Editorial:

Tiempo para especialistas

Santiago, Domingo 16 de Marzo de 2003

A pesar del unánime aplauso con que fue recibida la iniciativa de paz del Presidente Ricardo Lagos, su rápido rechazo por Estados Unidos obliga a plantear varias reflexiones.

La primera es acerca de la necesidad de que el propio Presidente pusiera todo el peso de su prestigio en la balanza internacional. Es, por supuesto, una pregunta que no tiene respuesta definitiva, pero que vale la pena hacerse. Lo normal es que, en estos debates de tan rápido desarrollo, sean los embajadores y los ministros quienes hagan los planteamientos que puedan tener éxito o fracasar prontamente.
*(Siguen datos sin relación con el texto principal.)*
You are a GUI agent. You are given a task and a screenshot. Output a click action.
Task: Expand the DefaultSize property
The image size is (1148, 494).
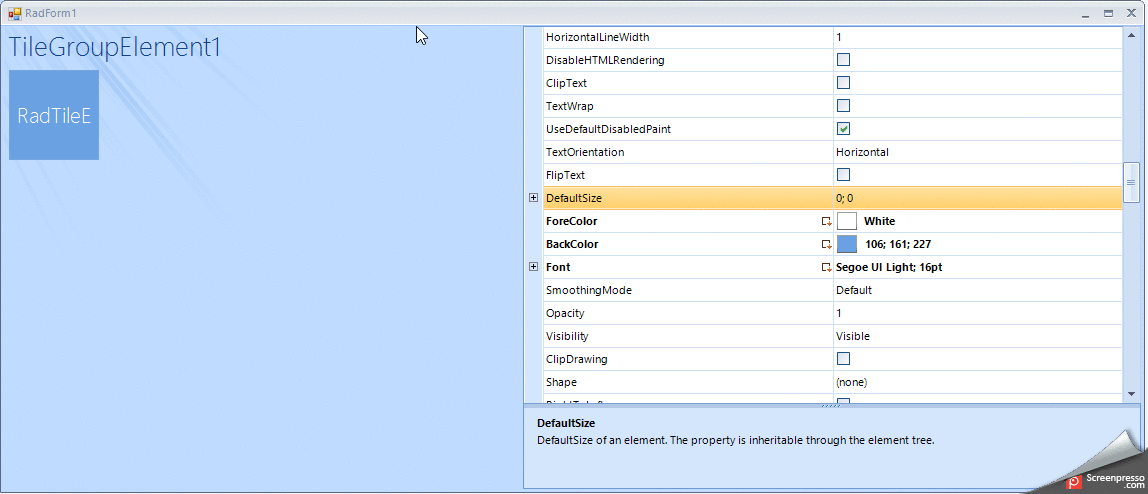coord(533,198)
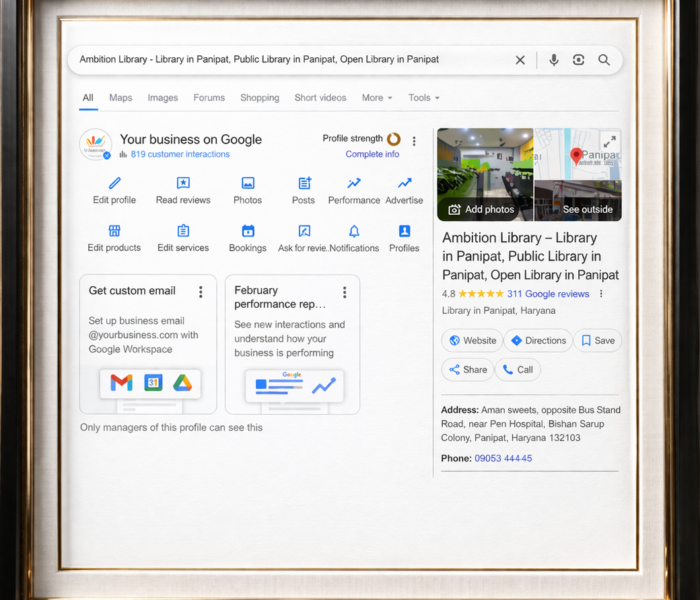Click the Advertise icon

[x=404, y=184]
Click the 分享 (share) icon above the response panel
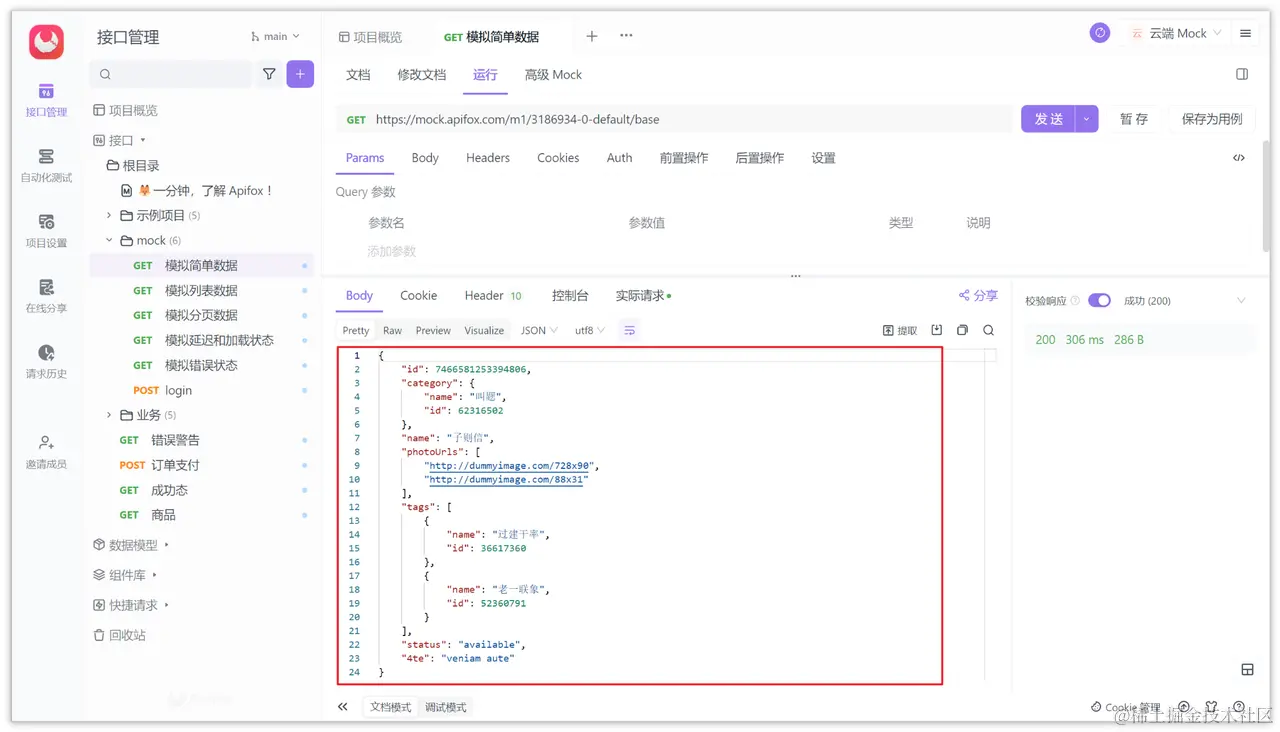This screenshot has width=1280, height=732. click(x=977, y=295)
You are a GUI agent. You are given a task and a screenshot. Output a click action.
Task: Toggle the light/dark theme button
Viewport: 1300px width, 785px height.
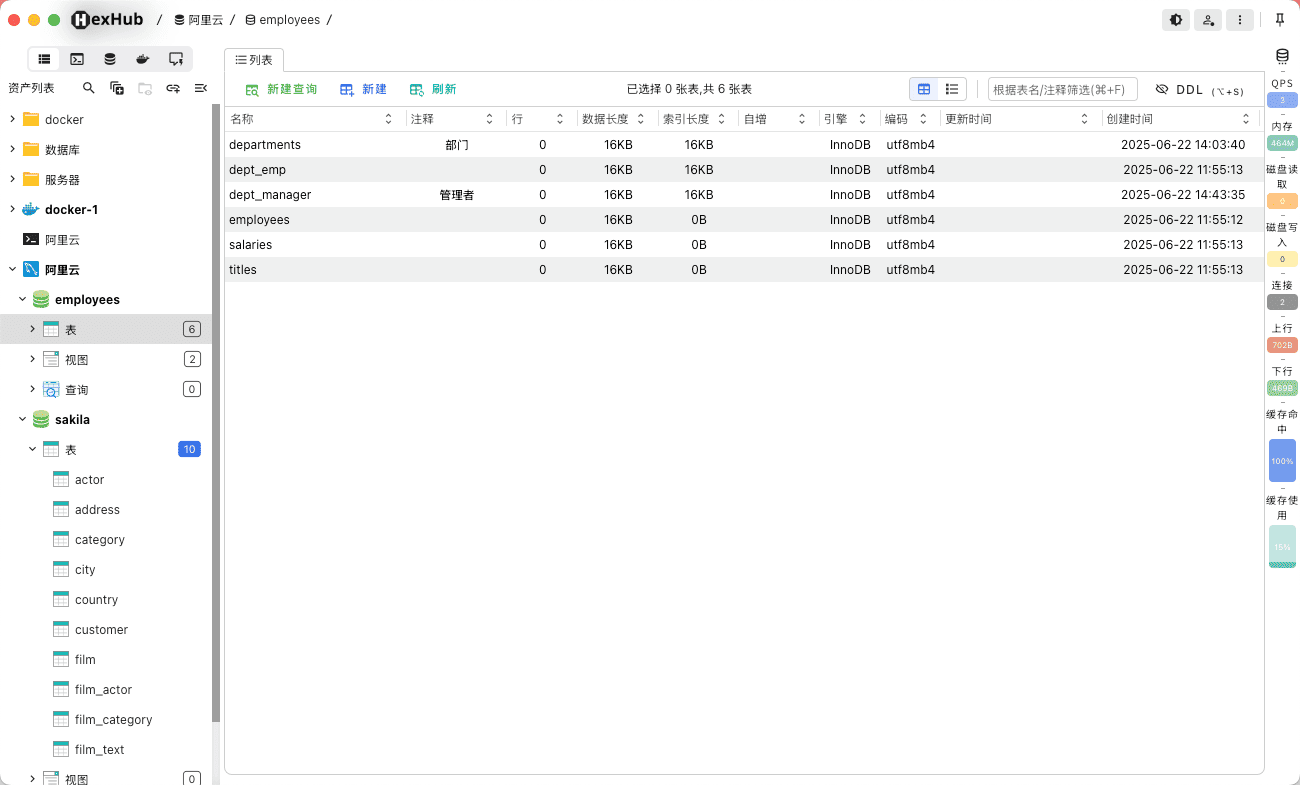(x=1176, y=20)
Quienes -con razón- aconsejaron al Presidente Lagos para que no participara personalmente en el Consejo de Seguridad, debieron decirle lo mismo acerca de la inconveniencia de presentar al mundo la propuesta de “los indecisos”. México, con las manos más atadas por su proximidad y dependencia de Estados Unidos, optó por la prudencia extrema y hasta ahora ha tenido éxito. (Lo anterior no significa que la actitud haya sido equivocada ni, tampoco, que haya sido un error entrar a jugar en la División Mayor. Lo que podría ser un riesgo es cuánto, cómo y a qué se expone una persona, en este caso concreto el propio Presidente de la República).

Una segunda consideración nace de la afirmación, reiterada este fin de semana, de que la justificación real de la movida de La Moneda fue la necesidad de contrarrestar la abrumadora serie de escándalos que ha sacudido a Chile. Si así fuera vale la pena preguntarse por el costo de una maniobra de esta magnitud, incluso si la propuesta era bien acogida. Lo menos que se ha dicho es que el Jefe del Estado ha salido demasiado a la palestra. Ya sabemos la fascinación que producen los medios. “La comunicación es todo”, se nos dice a cada instante. Y así es. Pero comunicarse no necesariamente pasa por hablar todo el tiempo y con cualquier motivo ante un bosque de micrófonos o cámaras. Es, sobre todo, la capacidad para hacer llegar un mensaje tranquilizador cuando las aguas se agitan. Es lo que se espera de un estadista y el Presidente, con su preparación académica de larga data, está calificado para ello. Por eso resulta tan difícil de entender el error de la metáfora del jarrón, el peor de sus deslices.

Habrá que insistir en algo ya dicho en estas páginas: es hora que quienes tienen altas responsabilidades -en el gobierno, en las empresas y en las organizaciones- comprendan que este es un terreno delicado, en el cual las apariencias engañan con frecuencia. Parece fácil llegar al corazón de la gente. Pero no lo es. No lo era en los tiempos en que había que usar una tribuna (o un púlpito), tener un vozarrón y ser simple en las imágenes. Lo es menos ahora, cuando todos los días vemos -en vivo, en directo y a distancias milimétricas- el brillo de los ojos, la comisura de los labios o la naturalidad de los gestos y estamos seguros (quienes están en el lado de afuera de la pantalla) de que somos capaces de leer lo más profundo del alma de quien quiere convencernos de algo, vendernos algo o, simplemente, pedirnos que le depositemos nuestra confianza.

Como es una tarea difícil y no basta con ser un buen aficionado, es de aquellas que deben asumir los especialistas.